- Data in this exercise -
/---
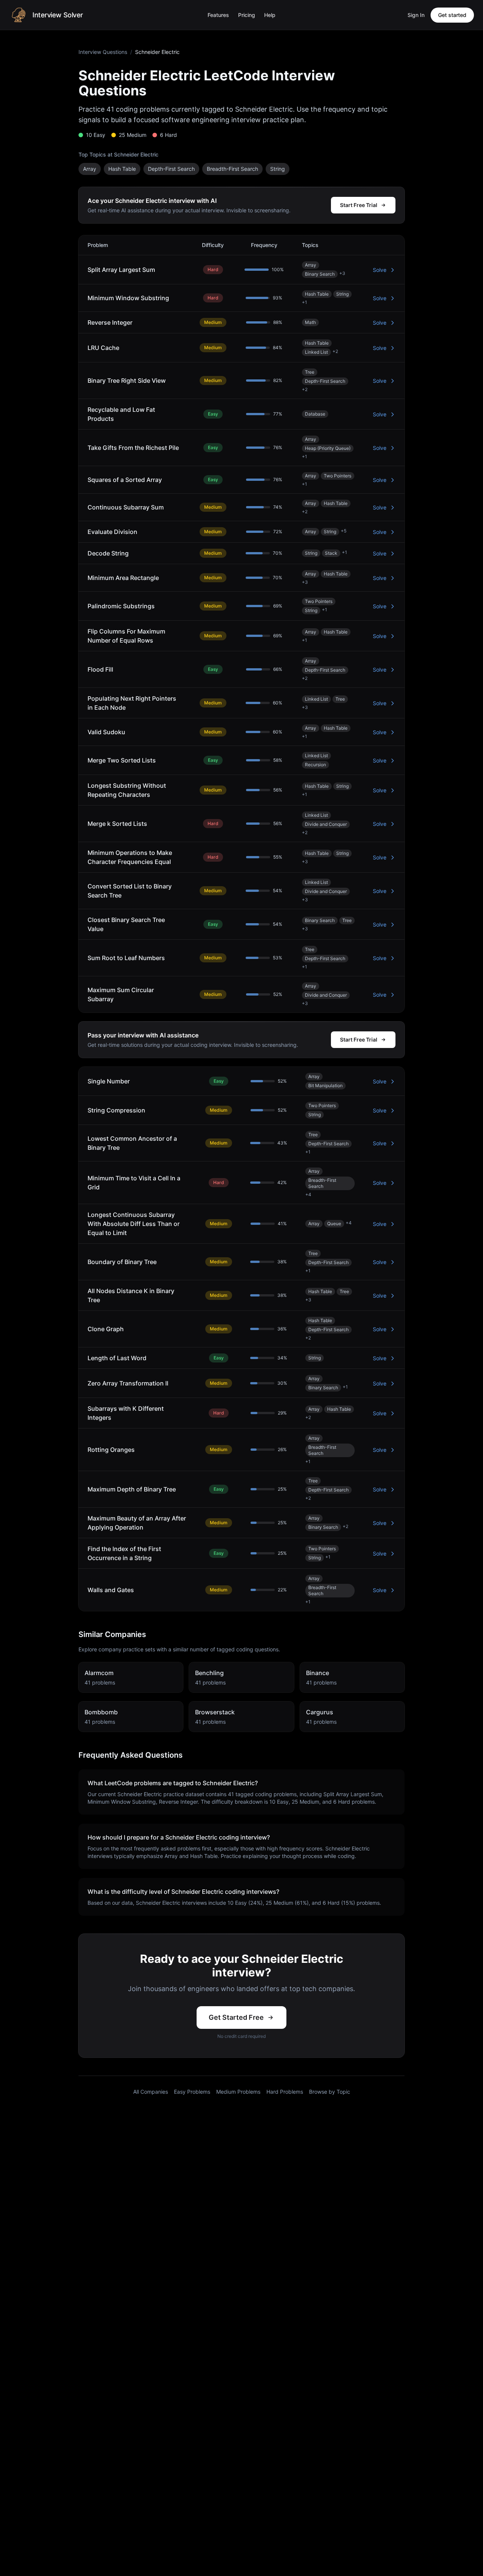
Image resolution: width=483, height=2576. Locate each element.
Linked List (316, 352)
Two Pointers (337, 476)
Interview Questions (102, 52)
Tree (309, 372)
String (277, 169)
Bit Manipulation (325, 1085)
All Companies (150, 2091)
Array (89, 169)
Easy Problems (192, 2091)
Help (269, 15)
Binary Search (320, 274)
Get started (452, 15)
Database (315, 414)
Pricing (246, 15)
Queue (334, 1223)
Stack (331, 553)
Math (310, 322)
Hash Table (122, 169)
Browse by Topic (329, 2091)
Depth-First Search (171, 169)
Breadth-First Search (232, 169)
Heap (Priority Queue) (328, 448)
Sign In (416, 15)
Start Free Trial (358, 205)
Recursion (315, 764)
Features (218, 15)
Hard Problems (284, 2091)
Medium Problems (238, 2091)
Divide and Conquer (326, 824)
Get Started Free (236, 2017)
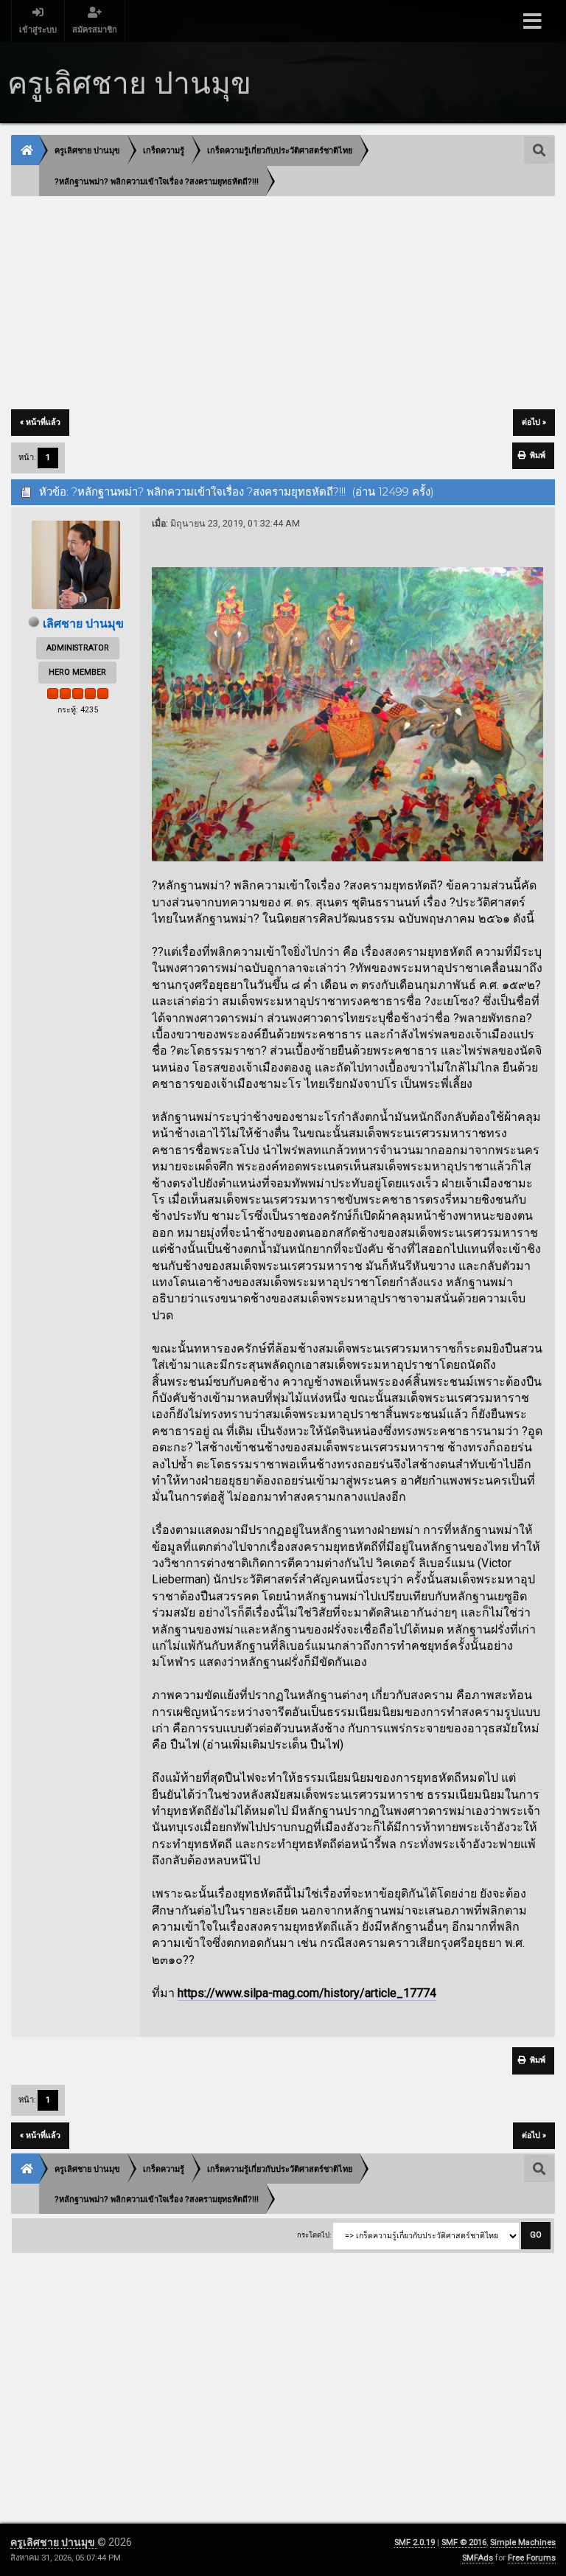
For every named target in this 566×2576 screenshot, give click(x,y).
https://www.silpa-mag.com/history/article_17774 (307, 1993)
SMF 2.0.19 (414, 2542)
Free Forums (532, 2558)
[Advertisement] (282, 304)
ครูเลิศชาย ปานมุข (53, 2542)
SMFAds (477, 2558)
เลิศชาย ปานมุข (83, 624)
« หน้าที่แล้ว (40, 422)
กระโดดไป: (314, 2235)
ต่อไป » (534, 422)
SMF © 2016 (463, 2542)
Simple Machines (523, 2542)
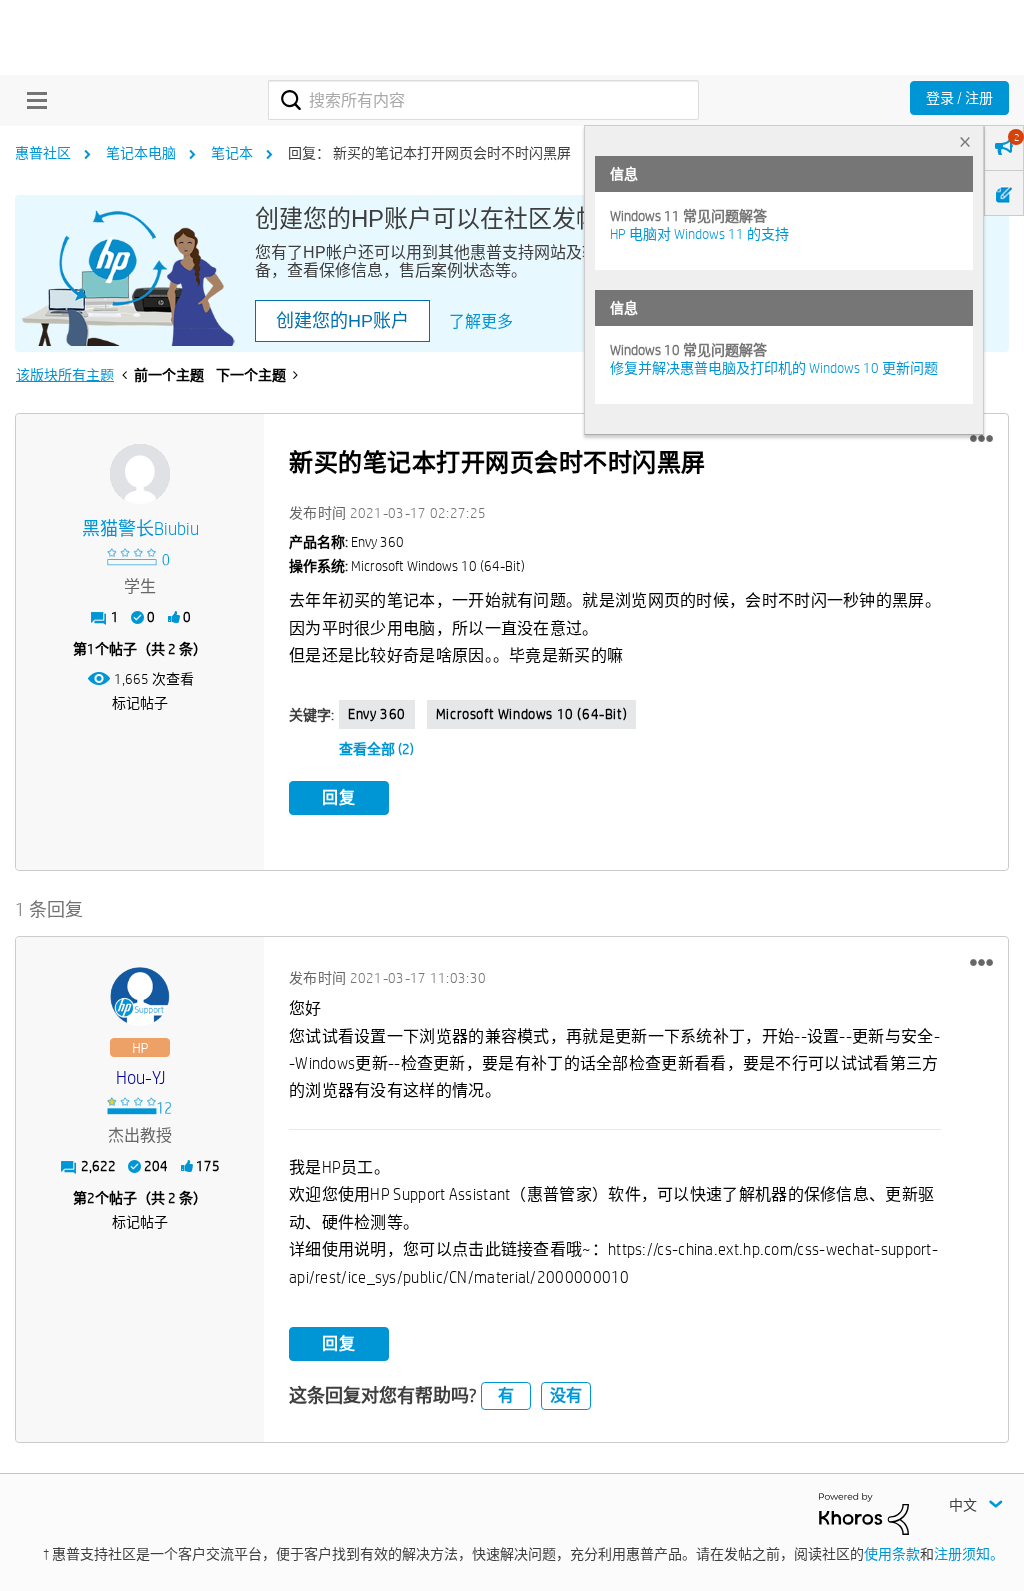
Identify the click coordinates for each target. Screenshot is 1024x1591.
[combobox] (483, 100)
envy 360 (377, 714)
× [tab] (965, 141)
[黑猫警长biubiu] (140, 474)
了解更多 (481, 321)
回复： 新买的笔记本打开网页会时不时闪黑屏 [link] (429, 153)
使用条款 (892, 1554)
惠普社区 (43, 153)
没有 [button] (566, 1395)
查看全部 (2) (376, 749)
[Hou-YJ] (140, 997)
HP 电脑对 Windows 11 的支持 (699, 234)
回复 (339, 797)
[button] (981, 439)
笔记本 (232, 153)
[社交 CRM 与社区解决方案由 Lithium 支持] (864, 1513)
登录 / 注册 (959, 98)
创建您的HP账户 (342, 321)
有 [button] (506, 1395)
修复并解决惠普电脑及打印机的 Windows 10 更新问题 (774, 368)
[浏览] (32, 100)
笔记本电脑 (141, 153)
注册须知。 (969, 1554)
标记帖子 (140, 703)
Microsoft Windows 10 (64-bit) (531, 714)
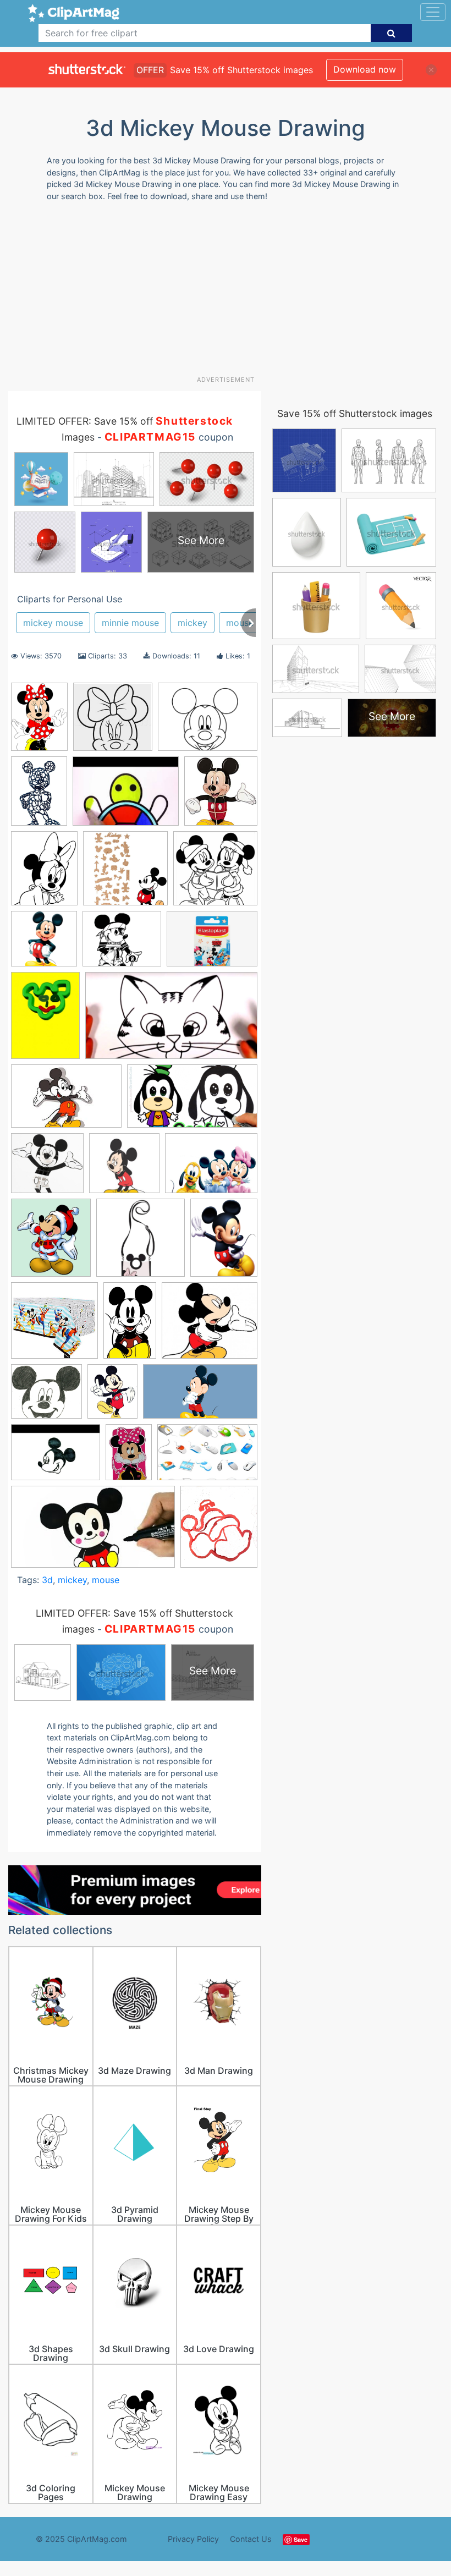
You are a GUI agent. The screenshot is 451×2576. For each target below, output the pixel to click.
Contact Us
\---
Make an exact copy of the listing. Do not carry over its pictures.

Image resolution: width=483, height=2576. Locate each element.
Linked List (316, 352)
Two Pointers (337, 476)
Interview Questions (102, 52)
Tree (309, 372)
String (277, 169)
Bit Manipulation (325, 1085)
All Companies (150, 2091)
Array (89, 169)
Easy Problems (192, 2091)
Help (269, 15)
Binary Search (320, 274)
Get started (452, 15)
Database (315, 414)
Pricing (246, 15)
Queue (334, 1223)
Stack (331, 553)
Math (310, 322)
Hash Table (122, 169)
Browse by Topic (329, 2091)
Depth-First Search (171, 169)
Breadth-First Search (232, 169)
Heap (Priority Queue) (328, 448)
Sign In (416, 15)
Start Free Trial (358, 205)
Recursion (315, 764)
Features (218, 15)
Hard Problems (284, 2091)
Medium Problems (238, 2091)
Divide and Conquer (326, 824)
Get Started Free (236, 2017)
For every named target in this 566×2576 screenshot, give click(x,y).
https://www.silpa-mag.com/history/article_17774 (307, 1993)
SMF 2.0.19 (414, 2542)
Free Forums (532, 2558)
[Advertisement] (282, 304)
ครูเลิศชาย ปานมุข (53, 2542)
SMFAds (477, 2558)
เลิศชาย ปานมุข (83, 624)
« หน้าที่แล้ว (40, 422)
กระโดดไป: (314, 2235)
ต่อไป » (534, 422)
SMF © 2016 (463, 2542)
Simple Machines (523, 2542)
Identify the click coordinates for each target. Screenshot is 1024x1591.
[combobox] (483, 100)
envy 360 (377, 714)
× [tab] (965, 141)
[黑猫警长biubiu] (140, 474)
了解更多 (481, 321)
回复： 新买的笔记本打开网页会时不时闪黑屏 [link] (429, 153)
使用条款 (892, 1554)
惠普社区 (43, 153)
没有 [button] (566, 1395)
查看全部 (2) (376, 749)
[Hou-YJ] (140, 997)
HP 电脑对 Windows 11 的支持 (699, 234)
回复 (339, 797)
[button] (981, 439)
笔记本 (232, 153)
[社交 CRM 与社区解决方案由 Lithium 支持] (864, 1513)
登录 / 注册 (959, 98)
创建您的HP账户 (342, 321)
有 [button] (506, 1395)
修复并解决惠普电脑及打印机的 Windows 10 更新问题 (774, 368)
[浏览] (32, 100)
笔记本电脑 (141, 153)
注册须知。 (969, 1554)
标记帖子 (140, 703)
Microsoft Windows 10 (64-bit) (531, 714)
You are a GUI agent. The screenshot is 451×2576. For each target below, output the pixel to click.
Contact Us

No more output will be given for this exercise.